Write out, without any change, the lines in the material below that run from the line with "Click the アイテムがキャッシュ化された回数 heading" through the line with "Click 'then copy", both included.

--- Available data ---

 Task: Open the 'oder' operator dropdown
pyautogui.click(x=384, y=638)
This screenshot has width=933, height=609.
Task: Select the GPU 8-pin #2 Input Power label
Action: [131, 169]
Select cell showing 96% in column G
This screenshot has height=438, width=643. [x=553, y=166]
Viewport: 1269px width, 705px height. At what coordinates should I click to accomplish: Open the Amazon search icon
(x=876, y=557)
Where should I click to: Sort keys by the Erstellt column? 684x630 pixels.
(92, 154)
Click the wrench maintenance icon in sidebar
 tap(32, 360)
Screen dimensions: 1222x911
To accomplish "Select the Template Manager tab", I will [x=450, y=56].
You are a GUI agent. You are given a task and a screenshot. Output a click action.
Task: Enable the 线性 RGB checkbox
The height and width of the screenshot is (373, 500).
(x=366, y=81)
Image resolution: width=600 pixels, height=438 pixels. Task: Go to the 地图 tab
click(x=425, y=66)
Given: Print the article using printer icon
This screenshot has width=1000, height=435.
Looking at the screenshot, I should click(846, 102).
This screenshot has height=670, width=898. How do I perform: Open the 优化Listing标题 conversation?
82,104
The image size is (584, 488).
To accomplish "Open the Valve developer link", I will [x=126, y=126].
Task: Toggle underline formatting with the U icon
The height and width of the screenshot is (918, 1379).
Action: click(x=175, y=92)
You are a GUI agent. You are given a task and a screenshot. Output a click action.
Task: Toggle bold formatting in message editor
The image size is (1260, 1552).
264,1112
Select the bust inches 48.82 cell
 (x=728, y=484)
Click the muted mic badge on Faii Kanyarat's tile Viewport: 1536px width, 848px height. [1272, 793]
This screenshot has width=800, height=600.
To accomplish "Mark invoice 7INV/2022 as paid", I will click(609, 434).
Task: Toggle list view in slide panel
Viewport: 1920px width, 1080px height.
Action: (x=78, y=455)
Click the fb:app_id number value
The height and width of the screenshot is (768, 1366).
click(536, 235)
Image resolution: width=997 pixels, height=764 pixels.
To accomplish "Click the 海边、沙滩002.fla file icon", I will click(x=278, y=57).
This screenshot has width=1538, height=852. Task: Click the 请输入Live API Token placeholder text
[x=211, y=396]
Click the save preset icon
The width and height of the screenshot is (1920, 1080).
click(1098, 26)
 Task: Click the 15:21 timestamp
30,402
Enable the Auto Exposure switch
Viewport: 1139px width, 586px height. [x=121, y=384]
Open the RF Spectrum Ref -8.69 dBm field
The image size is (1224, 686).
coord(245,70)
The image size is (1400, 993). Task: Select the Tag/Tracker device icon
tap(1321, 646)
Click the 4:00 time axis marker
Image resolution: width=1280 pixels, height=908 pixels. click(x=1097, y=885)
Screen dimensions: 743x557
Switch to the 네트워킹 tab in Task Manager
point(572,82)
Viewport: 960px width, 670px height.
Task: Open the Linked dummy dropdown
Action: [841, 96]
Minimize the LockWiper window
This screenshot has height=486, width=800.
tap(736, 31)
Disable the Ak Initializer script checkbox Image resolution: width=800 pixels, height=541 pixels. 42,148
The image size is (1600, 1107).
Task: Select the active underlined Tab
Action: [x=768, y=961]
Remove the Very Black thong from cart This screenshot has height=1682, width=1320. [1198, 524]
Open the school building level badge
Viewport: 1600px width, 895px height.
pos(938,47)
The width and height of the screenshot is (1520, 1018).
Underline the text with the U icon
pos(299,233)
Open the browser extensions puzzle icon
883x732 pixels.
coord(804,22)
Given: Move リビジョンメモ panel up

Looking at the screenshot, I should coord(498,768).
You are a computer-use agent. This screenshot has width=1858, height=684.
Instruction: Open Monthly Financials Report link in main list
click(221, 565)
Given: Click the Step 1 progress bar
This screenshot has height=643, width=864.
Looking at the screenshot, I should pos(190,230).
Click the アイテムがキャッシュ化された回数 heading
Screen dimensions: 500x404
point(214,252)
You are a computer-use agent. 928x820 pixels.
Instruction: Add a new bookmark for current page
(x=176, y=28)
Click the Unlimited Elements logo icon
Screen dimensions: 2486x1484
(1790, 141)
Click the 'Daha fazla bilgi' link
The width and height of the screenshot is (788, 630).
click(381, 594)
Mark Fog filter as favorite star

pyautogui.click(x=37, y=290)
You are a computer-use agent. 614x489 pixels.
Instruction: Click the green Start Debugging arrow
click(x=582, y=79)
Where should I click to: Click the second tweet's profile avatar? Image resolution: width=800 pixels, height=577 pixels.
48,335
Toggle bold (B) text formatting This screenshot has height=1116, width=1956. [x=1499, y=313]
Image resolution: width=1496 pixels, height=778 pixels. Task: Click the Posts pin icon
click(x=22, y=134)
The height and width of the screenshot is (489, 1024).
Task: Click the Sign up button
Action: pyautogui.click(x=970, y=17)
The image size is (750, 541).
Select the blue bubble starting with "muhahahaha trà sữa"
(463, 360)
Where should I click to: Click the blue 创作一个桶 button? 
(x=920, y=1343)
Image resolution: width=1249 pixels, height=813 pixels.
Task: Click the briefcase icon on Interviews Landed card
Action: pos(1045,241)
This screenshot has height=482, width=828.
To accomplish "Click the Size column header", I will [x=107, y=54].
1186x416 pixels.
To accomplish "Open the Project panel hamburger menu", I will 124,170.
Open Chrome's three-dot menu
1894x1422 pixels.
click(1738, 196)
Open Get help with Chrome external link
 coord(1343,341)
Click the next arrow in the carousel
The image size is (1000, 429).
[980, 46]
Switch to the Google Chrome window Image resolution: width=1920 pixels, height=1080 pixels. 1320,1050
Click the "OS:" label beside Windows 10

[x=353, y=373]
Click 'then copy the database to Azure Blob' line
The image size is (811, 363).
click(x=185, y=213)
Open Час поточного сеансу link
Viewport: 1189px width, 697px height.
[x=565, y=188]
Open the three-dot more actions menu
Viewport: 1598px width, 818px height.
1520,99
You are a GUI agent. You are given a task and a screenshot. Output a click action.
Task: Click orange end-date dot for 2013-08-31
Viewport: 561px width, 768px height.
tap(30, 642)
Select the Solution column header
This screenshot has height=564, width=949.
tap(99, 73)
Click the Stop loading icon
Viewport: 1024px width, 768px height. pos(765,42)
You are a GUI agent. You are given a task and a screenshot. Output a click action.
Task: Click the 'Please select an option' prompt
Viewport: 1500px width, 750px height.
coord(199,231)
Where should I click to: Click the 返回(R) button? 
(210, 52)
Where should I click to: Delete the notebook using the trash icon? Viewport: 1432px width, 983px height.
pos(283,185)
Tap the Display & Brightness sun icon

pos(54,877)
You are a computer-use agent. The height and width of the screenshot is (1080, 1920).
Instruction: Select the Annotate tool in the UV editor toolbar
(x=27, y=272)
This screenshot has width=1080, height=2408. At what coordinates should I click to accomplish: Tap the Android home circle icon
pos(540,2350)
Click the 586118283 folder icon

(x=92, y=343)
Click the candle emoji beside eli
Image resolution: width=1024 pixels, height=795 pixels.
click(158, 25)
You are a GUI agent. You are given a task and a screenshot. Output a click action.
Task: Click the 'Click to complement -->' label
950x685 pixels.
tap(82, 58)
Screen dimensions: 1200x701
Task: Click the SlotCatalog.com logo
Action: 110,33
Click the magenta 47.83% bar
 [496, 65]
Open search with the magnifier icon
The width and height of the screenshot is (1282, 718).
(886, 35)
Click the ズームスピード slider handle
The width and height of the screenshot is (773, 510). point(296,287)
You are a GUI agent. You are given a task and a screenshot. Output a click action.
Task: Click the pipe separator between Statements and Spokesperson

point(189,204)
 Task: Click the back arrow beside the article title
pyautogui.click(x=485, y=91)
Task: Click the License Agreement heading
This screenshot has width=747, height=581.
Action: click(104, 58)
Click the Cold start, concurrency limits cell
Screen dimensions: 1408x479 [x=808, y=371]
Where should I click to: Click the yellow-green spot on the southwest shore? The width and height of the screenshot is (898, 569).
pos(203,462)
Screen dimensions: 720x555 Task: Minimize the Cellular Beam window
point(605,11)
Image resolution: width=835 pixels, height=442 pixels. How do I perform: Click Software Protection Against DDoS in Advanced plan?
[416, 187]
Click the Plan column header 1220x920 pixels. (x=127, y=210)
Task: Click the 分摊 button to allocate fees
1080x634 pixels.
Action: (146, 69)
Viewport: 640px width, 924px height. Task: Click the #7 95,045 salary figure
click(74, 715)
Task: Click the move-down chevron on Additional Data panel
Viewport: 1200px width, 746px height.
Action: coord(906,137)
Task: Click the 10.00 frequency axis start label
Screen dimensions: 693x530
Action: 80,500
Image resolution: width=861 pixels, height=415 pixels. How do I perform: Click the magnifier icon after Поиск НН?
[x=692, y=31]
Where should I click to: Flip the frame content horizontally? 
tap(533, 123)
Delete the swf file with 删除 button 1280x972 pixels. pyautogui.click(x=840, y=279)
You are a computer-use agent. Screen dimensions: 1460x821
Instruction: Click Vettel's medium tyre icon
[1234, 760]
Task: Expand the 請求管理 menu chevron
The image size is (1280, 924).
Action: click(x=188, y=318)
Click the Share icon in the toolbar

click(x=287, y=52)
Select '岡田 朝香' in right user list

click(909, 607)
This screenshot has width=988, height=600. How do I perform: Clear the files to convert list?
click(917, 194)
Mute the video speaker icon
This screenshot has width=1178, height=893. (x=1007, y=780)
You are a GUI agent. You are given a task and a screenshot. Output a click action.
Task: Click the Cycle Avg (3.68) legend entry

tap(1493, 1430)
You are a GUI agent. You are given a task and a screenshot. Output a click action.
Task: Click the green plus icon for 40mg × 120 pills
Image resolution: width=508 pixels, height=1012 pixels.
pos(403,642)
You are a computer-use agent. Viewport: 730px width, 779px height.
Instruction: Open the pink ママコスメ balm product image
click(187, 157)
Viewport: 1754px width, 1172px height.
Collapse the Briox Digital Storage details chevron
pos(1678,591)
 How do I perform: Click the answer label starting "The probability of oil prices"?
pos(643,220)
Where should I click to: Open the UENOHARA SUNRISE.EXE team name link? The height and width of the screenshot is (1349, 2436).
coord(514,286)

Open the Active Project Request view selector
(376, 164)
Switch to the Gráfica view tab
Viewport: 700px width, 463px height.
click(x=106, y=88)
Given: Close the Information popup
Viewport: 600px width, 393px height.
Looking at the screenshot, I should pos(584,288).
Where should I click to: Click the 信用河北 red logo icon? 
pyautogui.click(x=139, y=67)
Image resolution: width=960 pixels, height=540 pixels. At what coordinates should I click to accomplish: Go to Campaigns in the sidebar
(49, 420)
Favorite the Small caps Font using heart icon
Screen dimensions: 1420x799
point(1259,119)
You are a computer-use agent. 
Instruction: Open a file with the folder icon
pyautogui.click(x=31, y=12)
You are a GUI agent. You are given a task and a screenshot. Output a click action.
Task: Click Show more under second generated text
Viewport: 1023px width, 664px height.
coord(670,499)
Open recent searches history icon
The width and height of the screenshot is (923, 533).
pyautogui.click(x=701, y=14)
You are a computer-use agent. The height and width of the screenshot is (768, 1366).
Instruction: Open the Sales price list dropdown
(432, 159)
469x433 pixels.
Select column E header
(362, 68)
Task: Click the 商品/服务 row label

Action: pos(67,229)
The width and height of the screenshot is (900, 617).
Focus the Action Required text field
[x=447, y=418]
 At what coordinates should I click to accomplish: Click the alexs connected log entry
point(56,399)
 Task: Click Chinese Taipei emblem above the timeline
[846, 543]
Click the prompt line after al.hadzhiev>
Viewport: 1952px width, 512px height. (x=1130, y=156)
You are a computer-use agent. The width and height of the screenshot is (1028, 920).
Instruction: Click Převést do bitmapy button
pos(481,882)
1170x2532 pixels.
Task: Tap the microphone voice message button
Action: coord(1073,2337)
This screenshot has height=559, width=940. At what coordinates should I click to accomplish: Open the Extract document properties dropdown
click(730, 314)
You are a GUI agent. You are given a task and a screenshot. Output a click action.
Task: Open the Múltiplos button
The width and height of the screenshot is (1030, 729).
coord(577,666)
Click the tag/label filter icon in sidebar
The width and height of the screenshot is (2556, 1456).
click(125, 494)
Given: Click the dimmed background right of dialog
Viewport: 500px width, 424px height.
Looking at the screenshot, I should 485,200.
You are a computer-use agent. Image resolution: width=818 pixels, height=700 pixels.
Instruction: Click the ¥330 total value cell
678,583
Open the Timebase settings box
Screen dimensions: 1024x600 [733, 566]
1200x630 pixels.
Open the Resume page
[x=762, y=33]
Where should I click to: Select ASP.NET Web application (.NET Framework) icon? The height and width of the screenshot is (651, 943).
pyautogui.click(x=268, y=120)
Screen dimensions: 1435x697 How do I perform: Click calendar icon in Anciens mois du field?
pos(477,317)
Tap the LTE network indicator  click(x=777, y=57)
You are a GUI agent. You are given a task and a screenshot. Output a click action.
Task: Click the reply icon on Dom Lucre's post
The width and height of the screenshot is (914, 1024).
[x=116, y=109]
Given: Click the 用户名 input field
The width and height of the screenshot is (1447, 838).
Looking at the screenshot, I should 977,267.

---

• Written answer:
Click the アイテムがキャッシュ化された回数 heading
Screen dimensions: 500x404
point(214,252)
You are a computer-use agent. 928x820 pixels.
Instruction: Add a new bookmark for current page
(x=176, y=28)
Click the Unlimited Elements logo icon
Screen dimensions: 2486x1484
(1790, 141)
Click the 'Daha fazla bilgi' link
The width and height of the screenshot is (788, 630).
click(381, 594)
Mark Fog filter as favorite star

pyautogui.click(x=37, y=290)
You are a computer-use agent. 614x489 pixels.
Instruction: Click the green Start Debugging arrow
click(x=582, y=79)
Where should I click to: Click the second tweet's profile avatar? Image resolution: width=800 pixels, height=577 pixels.
48,335
Toggle bold (B) text formatting This screenshot has height=1116, width=1956. [x=1499, y=313]
Image resolution: width=1496 pixels, height=778 pixels. Task: Click the Posts pin icon
click(x=22, y=134)
The height and width of the screenshot is (489, 1024).
Task: Click the Sign up button
Action: pyautogui.click(x=970, y=17)
The image size is (750, 541).
Select the blue bubble starting with "muhahahaha trà sữa"
(463, 360)
Where should I click to: Click the blue 创作一个桶 button? 
(x=920, y=1343)
Image resolution: width=1249 pixels, height=813 pixels.
Task: Click the briefcase icon on Interviews Landed card
Action: pos(1045,241)
This screenshot has height=482, width=828.
To accomplish "Click the Size column header", I will [x=107, y=54].
1186x416 pixels.
To accomplish "Open the Project panel hamburger menu", I will 124,170.
Open Chrome's three-dot menu
1894x1422 pixels.
click(1738, 196)
Open Get help with Chrome external link
 coord(1343,341)
Click the next arrow in the carousel
The image size is (1000, 429).
[980, 46]
Switch to the Google Chrome window Image resolution: width=1920 pixels, height=1080 pixels. 1320,1050
Click the "OS:" label beside Windows 10

[x=353, y=373]
Click 'then copy the database to Azure Blob' line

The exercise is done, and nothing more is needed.